Appointed by the New Jersey Supreme Court


Threatening Criminal
Prosecution to Aid Civil Action

    The inquiring attorney represents a plaintiff in a civil action, and his client believes that various officers and employees of the corporate defendant have committed perjury in answering questions on written interrogatories and oral depositions. The client has requested the inquirer's assistance in pressing criminal charges against these individuals, and the client has also indicated to an attorney, who is the son of one of the individuals involved, that criminal charges will be brought unless the case is settled. The inquirer questions the propriety of assisting in the bring of criminal charges, at least until the civil matter is completed, because of DR 7-105, which reads as follows:
        A lawyer shall not present, participate in presenting, or threaten to present, criminal charges to obtain an improper advantage in a civil matter.

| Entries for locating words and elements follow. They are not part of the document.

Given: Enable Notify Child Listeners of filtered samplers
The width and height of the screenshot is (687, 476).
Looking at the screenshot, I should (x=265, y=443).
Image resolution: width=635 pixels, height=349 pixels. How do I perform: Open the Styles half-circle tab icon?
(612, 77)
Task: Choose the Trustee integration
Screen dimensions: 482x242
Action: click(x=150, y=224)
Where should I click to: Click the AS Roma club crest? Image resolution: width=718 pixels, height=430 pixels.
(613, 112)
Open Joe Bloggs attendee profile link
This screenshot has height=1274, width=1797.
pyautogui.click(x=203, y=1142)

DR 7-105 is a new rule in the sense that it is not based directly upon any particular canon.
    Wise, Legal Ethics (2d ed. 1970) 111, after referring to DR 7-105, states:
        Once more, old canons 15, 22, 29, 30, and 32 would imply that such conduct is reprehensible, but nowhere was there a definite prescription against it.

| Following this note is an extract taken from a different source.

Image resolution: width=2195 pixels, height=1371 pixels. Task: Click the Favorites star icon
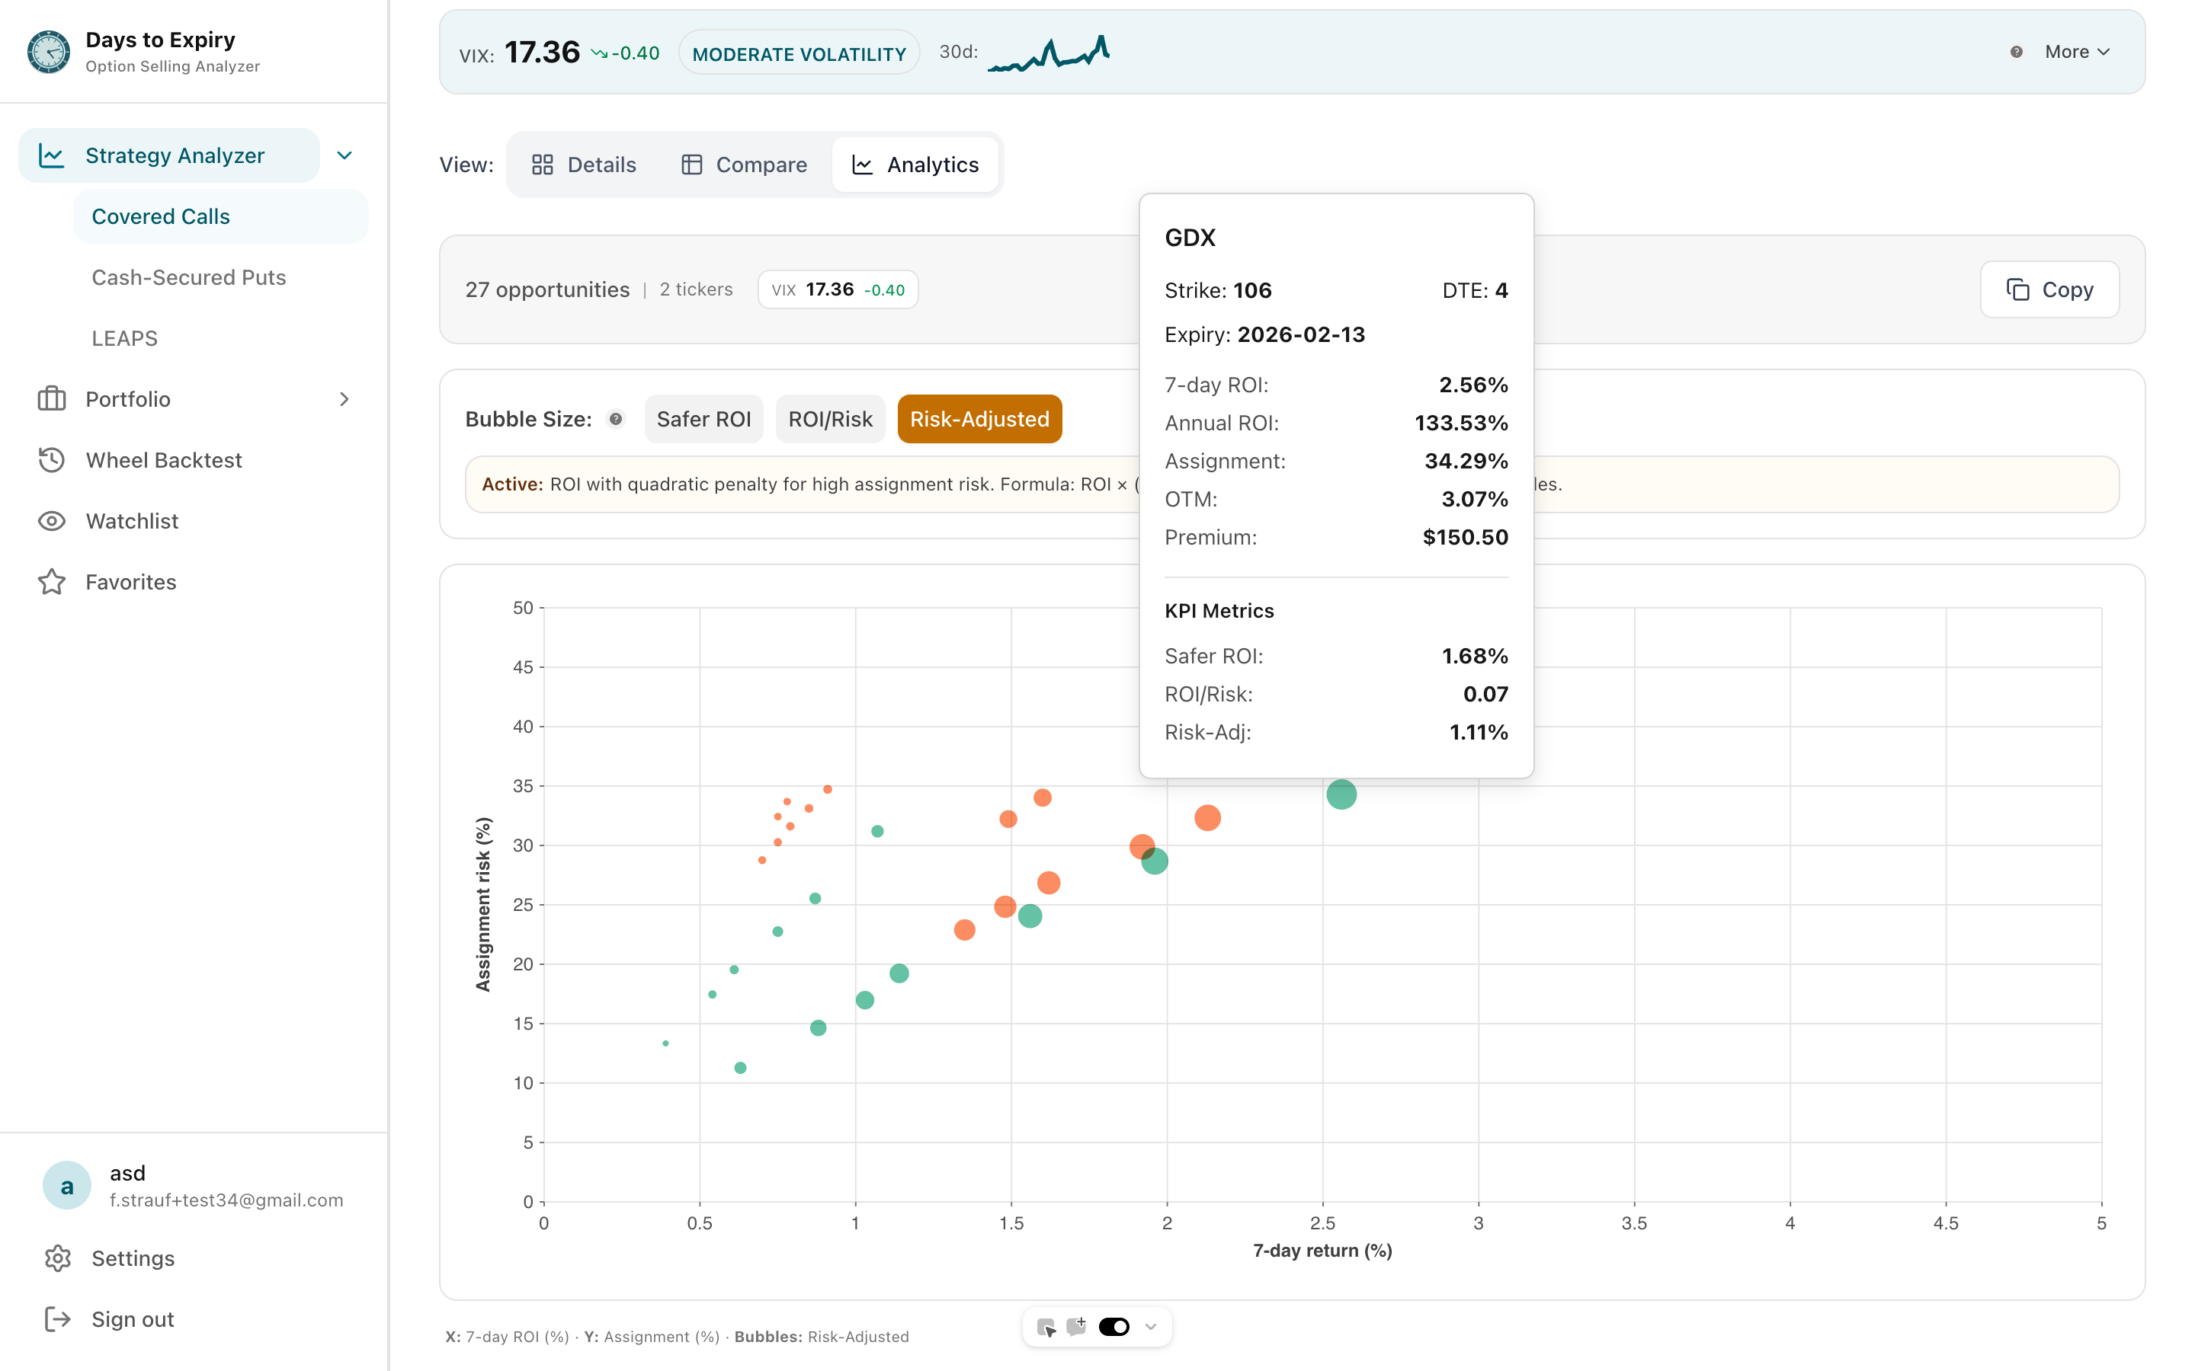[52, 581]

Drinker, Legal Ethics, 153 (1953), in commenting upon a lawyer's employment of coercive tactics, states that he "may not threaten a criminal action or disciplinary proceedings in order to effect a civil settlement...."
    In its Professional Ethics Opinion 142 (1956), the Committee on Professional Ethics of the Illinois State Bar Association considers:
            whether it is proper for an attorney, in endeavoring to collect a civil debt, to write to the debtor advising him that he has violated the criminal laws of the State in connection with the transaction, and that the attorney will wait a reasonable time to hear from the debtor before talking the matter up with the State's Attorney's Office, followed by another letter from the attorney advising that the debtor's reply has been considered but that the client is still of the opinion that the debtor is subject to the criminal statute and has asked the attorney to inform the debtor that unless the indebtedness is paid the client will consult with the State's Attorney with the thought of having a warrant issued for the arrest of the debtor.

It concludes:

        The Committee is of the opinion that such letters are definitely unprofessional. It is not ethical to attempt to collect a civil debt with a threat of criminal prosecution. (See The People v. Fops, 261 Ill. 576, 578; 7 CJS (Attorney and Client--Sec. 23h, note 62) p. 760; Drinker, Legal Ethics, 1953, p. 153.)

    In In re Cohn, 46 N.J. 202 (1966), an attorney represented the owner of a tavern where a patron fell in front of the tavern and injured herself. The injured woman and her husband sued the tavern. Depositions disclosed that the marriage was not valid. The attorney assisted, cooperated and participated in filing of criminal charges by his client so as to obtain an advantage in the civil suit, viz., to influence the injured woman to discontinue her suit. The court
suspended the attorney for one year.
    In In re Dworkin, 16 N.J. 455 (1954), an attorney had received a claim of $70 against a man on a forged endorsement on a government check. He wrote a letter threatening criminal proceeding unless the same was paid, together with a counsel fee of $100 to be paid to him. As a result of the letter, the debtor paid $170, of which $70 was forwarded to the client. The matter came before the ethics and grievance committee and the Supreme Court suspended the lawyer for one year.
    In In re Krieger, 48 N.J. 186 (1966), an attorney represented a plaintiff in civil litigation and initiated criminal prosecution against a witness for the purpose of achieving favorable result in the civil action. The Court held his conduct unethical and suspended him for three months.
    Even though there was no canon which expressly covered the subject matter now embodied in DR 7-105, there is no question but that it has always been unethical for a lawyer to threaten or to prosecute criminal action in order to effect a civil settlement. We are not inferring that the inquiry before us is of the character of
the cited disciplinary cases. We do want to emphasize the fact that while DR 7-105 is relatively new, the principle it embodies is old.
    In the present inquiry, the lawyer owes a duty to his client and the court to take steps to correct the situation as soon as possible. He should not look the other way while a fraud is committed on the court through the use of perjured testimony during the discovery phase of the litigation. However, he should seek relief through the court in the civil action. He must not, during the pendency of the civil action, threaten criminal action or participate in the filing of criminal proceedings to force a settlement of the civil suit. Such conduct would clearly violate DR 7-105.